Na freguesia de Marvila, na Matinha, nascerá um dos maiores projetos imobiliários em Portugal. O projeto é promovido pela empresa VIC properties, responsável igualmente pelo “Prata Riverside Village”, um projeto de construção de 128000 m² e quase 700 apartamentos no Braço de Prata. Em Marvila, a empresa tenciona construir cerca de 2000 novas casa num espaço de 20 hectares. No passado mês de outubro, o jornal Expresso noticiava o investimento de 3000 milhões de euros em 33 projetos na zona ribeirinha de Lisboa, onde se espera que nasçam “parques urbanos, praças, novas linhas de elétrico, marinas, centros de investigação, museus, monumentos, habitação nova e reabilitada, comércio, parques de escritórios, hotéis, centros de congressos e espaços para startups”. Mas também no outro lado do Tejo existem mega-empreendimentos a ganhar forma. Nos antigos terrenos da Lisnave nascerá a Cidade da Água ou, como foi apelidada, a Expo de Almada. Irá ocupar mais de 630 mil metros quadrados de frente ribeirinha e nela irão nascer zonas residenciais, escritórios, hotéis, áreas culturais, um terminal fluvial e uma marina.

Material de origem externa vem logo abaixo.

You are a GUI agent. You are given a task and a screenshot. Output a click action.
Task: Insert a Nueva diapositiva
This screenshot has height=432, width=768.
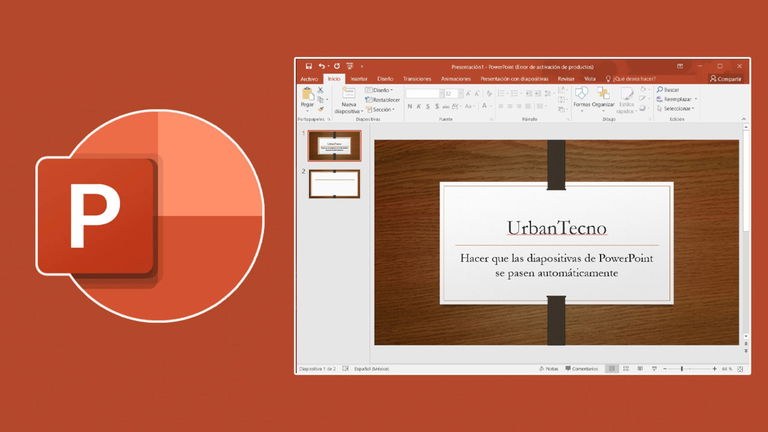pyautogui.click(x=349, y=95)
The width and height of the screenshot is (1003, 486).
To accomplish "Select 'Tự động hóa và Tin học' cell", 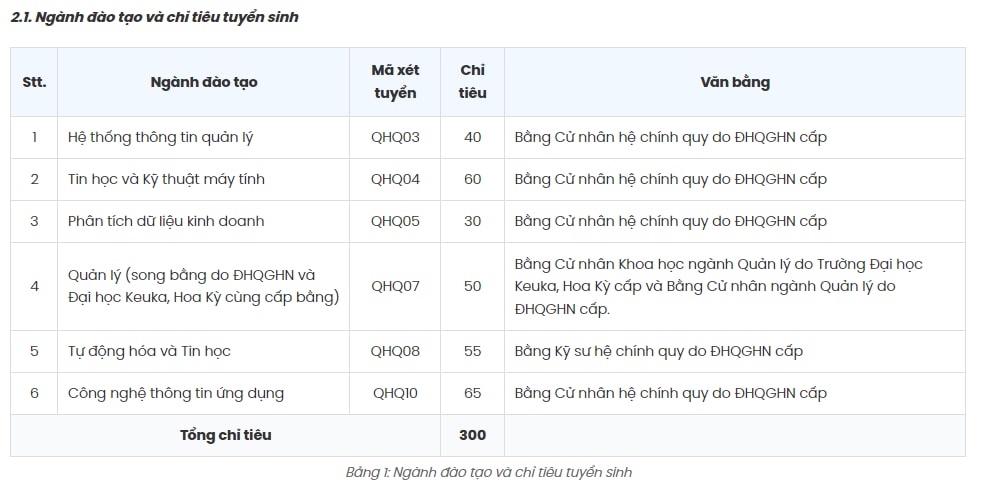I will [203, 352].
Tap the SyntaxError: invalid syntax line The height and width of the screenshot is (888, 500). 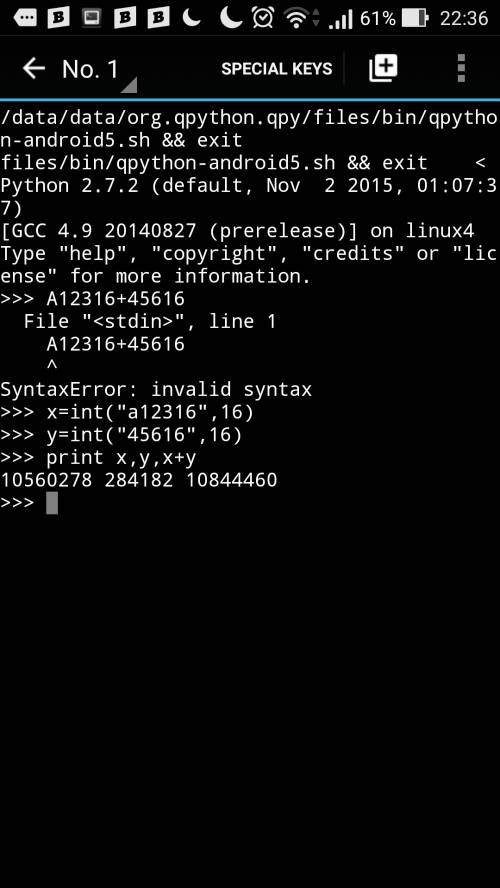[156, 390]
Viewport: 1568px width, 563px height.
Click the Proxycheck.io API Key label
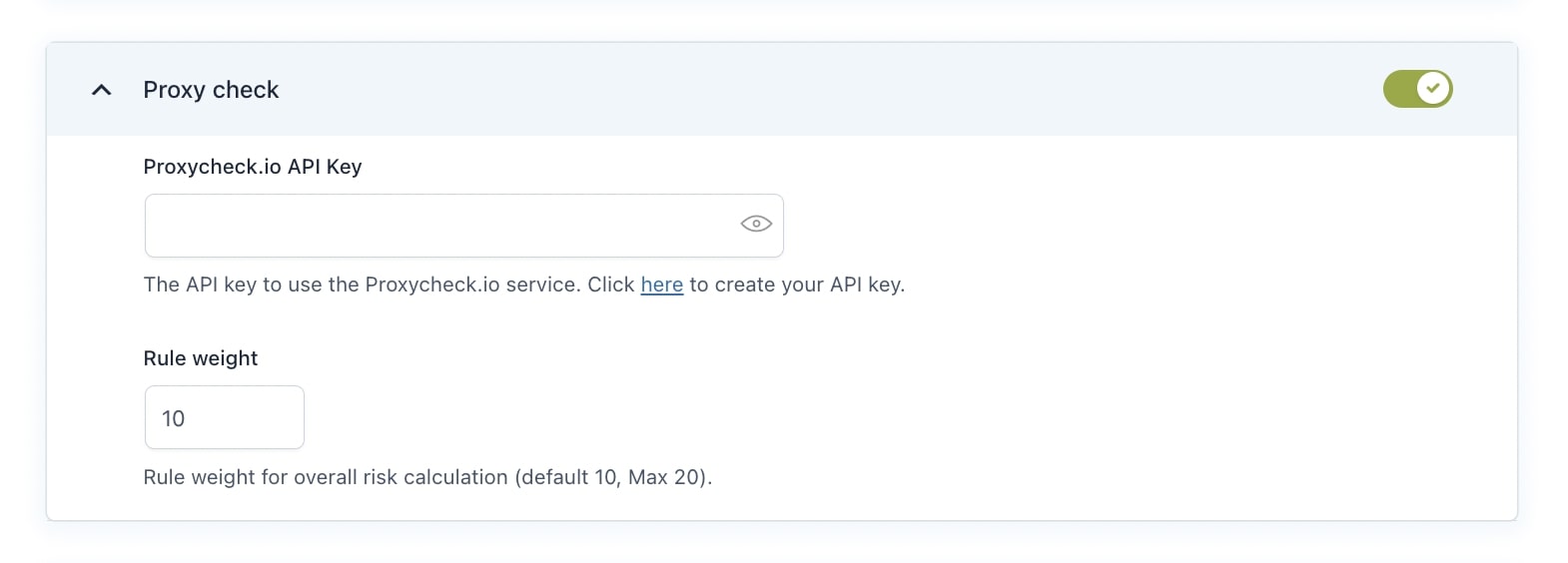[253, 167]
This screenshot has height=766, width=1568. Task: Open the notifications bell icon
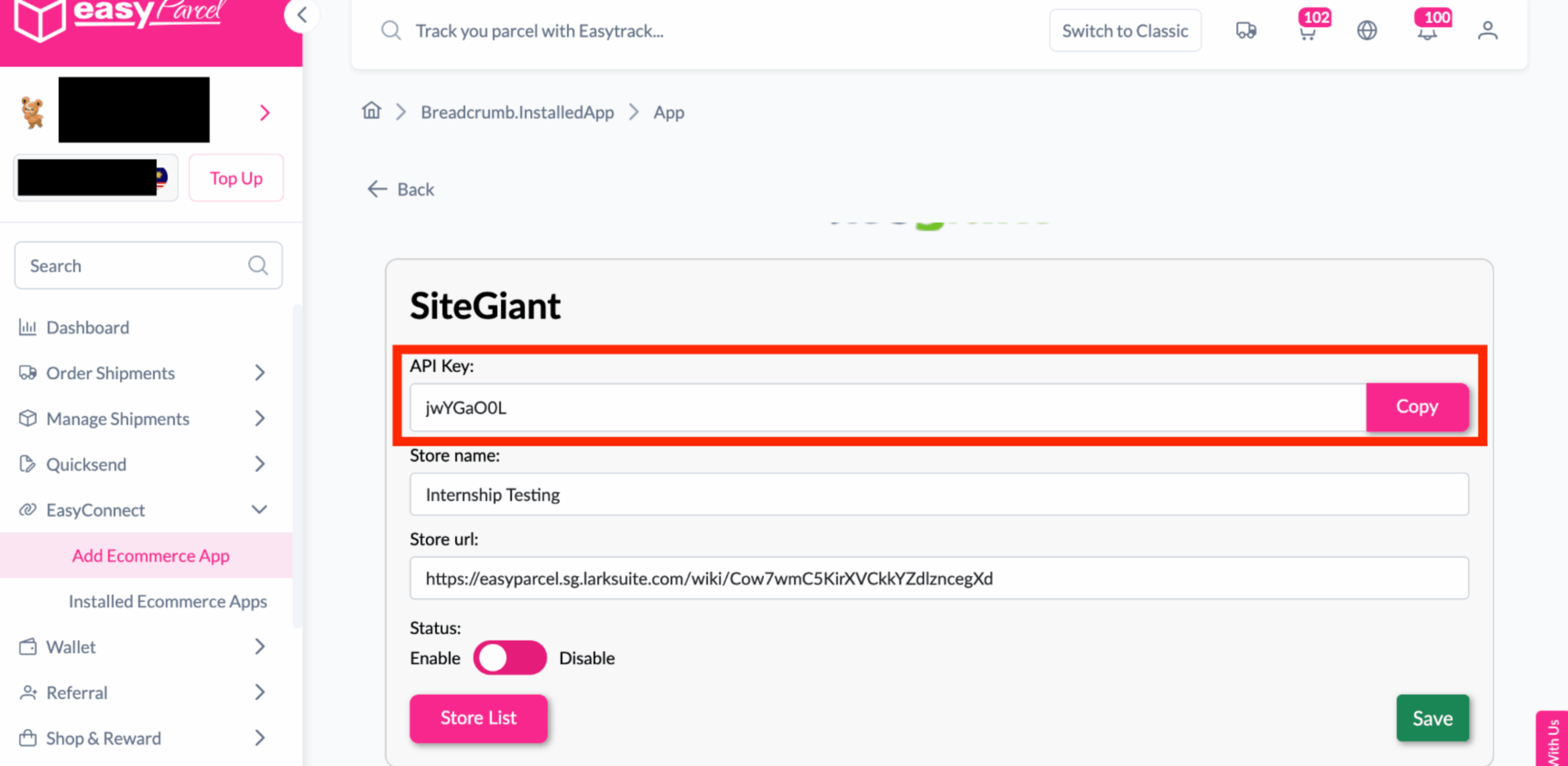tap(1427, 32)
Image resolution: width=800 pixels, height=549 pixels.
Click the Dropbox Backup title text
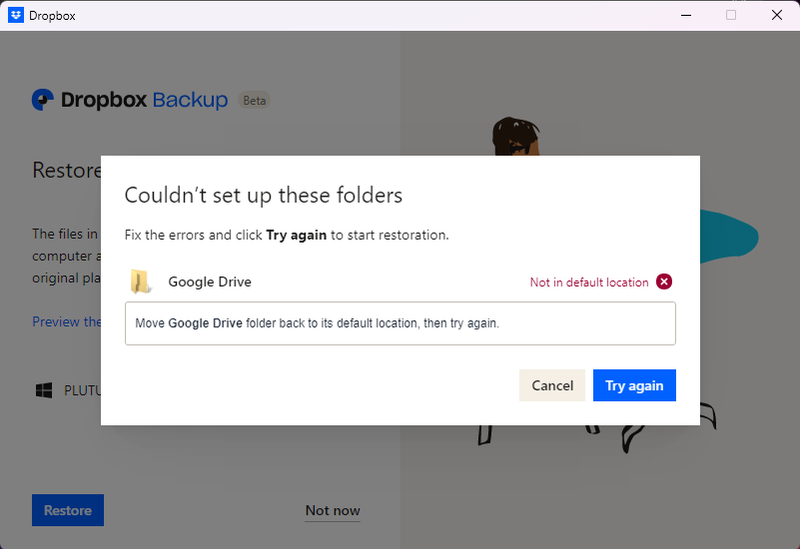(x=145, y=100)
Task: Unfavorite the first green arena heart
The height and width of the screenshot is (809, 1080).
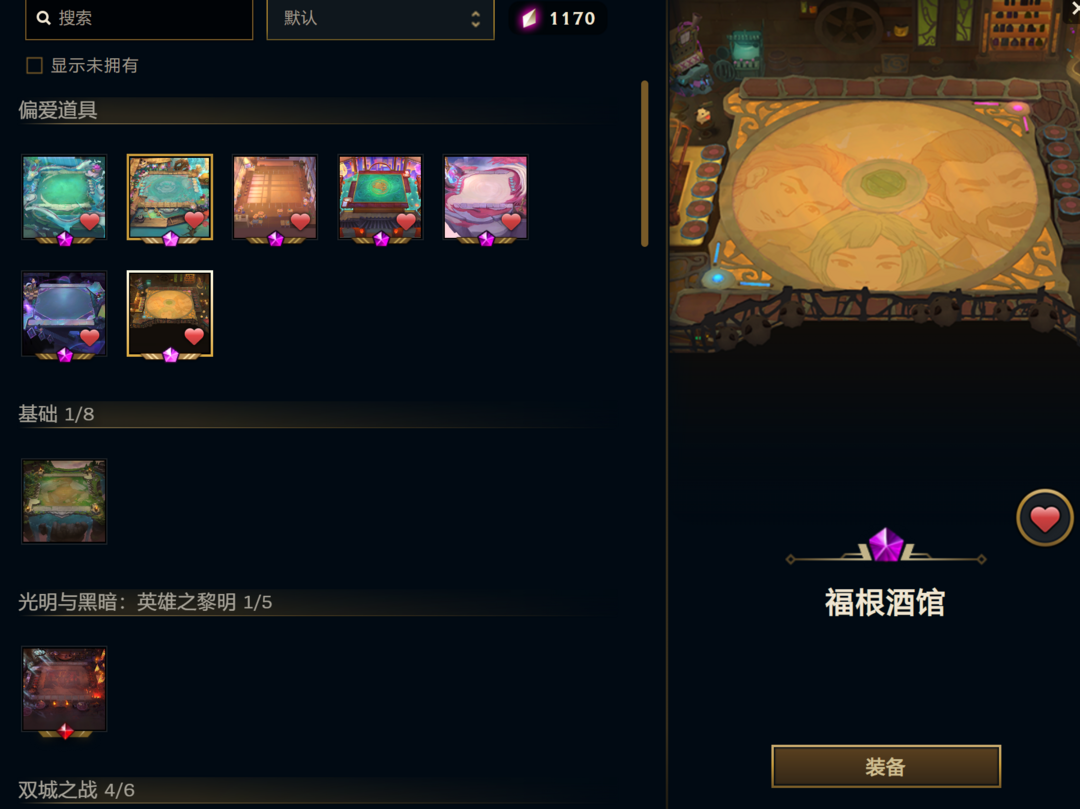Action: [90, 221]
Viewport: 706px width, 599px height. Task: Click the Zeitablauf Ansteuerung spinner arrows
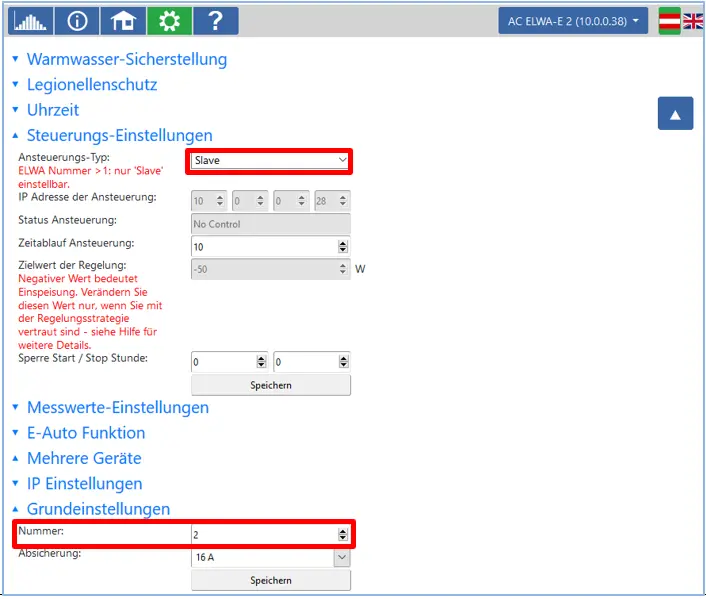click(x=343, y=247)
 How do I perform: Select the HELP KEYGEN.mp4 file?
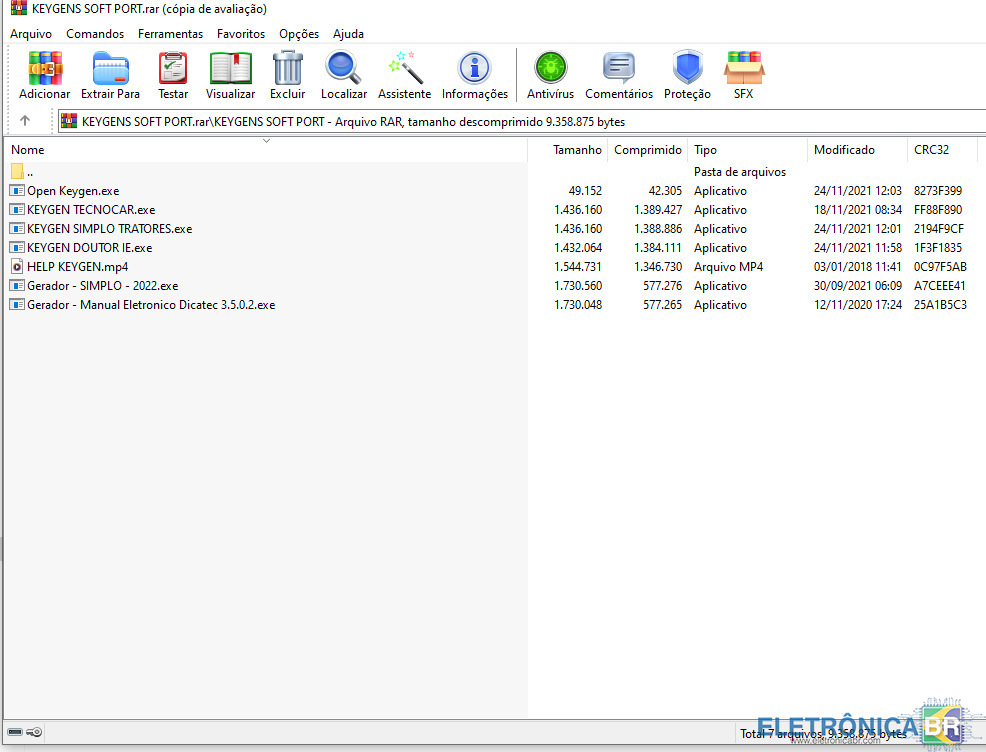pyautogui.click(x=77, y=267)
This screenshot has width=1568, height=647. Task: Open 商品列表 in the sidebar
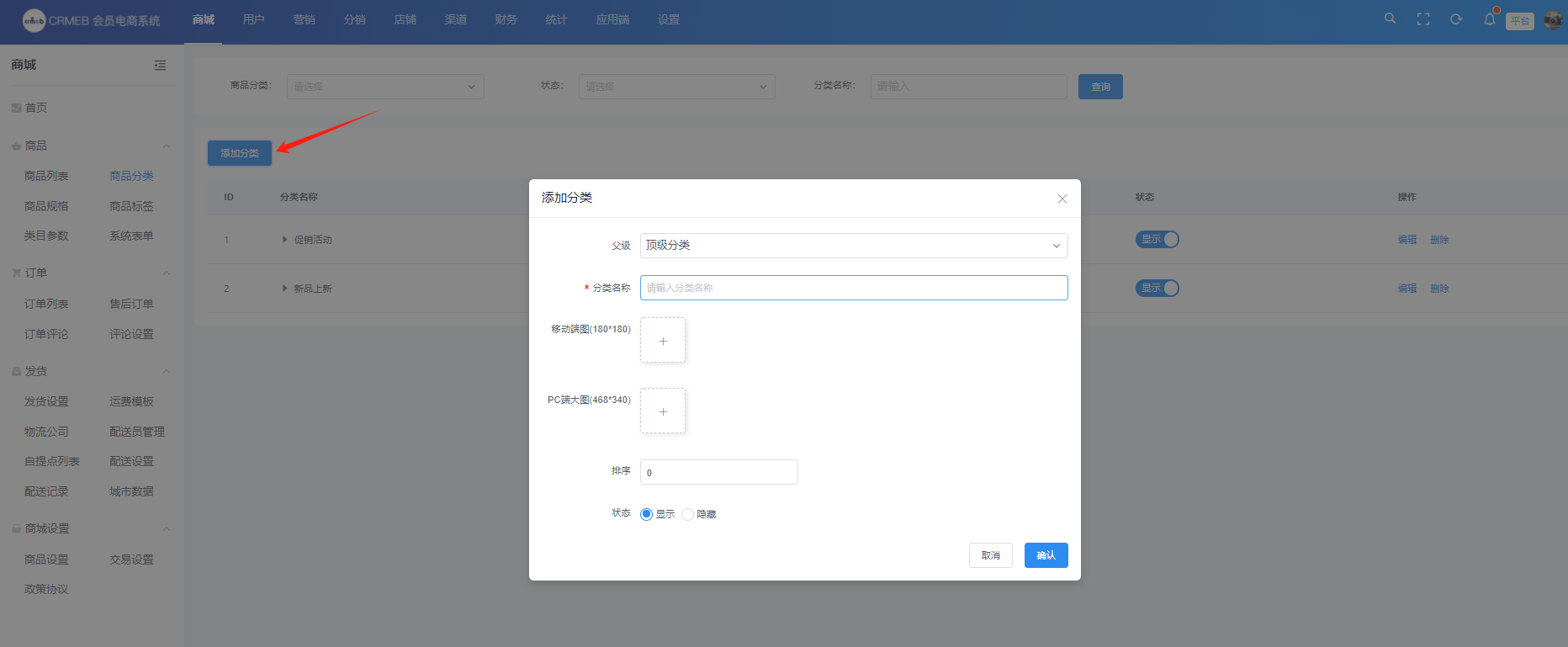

Quando questionada sobre os efeitos que todos estes investimentos imobiliários têm na cidade, Rita Silva considera que devemos recuar na pergunta e perceber, antes de mais, as causas: “por que é que de repente há tantos empreendimentos e uma especulação brutal?”. Explica-nos que estamos a viver uma fase de estagnação da economia, sobretudo depois da crise financeira global de 2008, mas que existe uma enorme quantidade de capital na esfera financeira por vários motivos, entre eles, as políticas do Banco Central Europeu que injetam enormes quantidades de dinheiro, não nos Estados, mas na banca. Isto faz com que exista “muito capital especulativo a circular, a nível mundial”. Como a economia não cresce, não há investimento no sector produtivo e uma parte desse capital vem para as cidades e para o imobiliário, porque é um investimento sólido e seguro. Sobre quem são os promotores destes investimentos diz-nos que “são bancos, são fundos de investimento, são grandes fortunas, são empresas, são construtoras, são empresas imobiliárias, mas normalmente são capitais que são da esfera financeira e do capital estrangeiro”.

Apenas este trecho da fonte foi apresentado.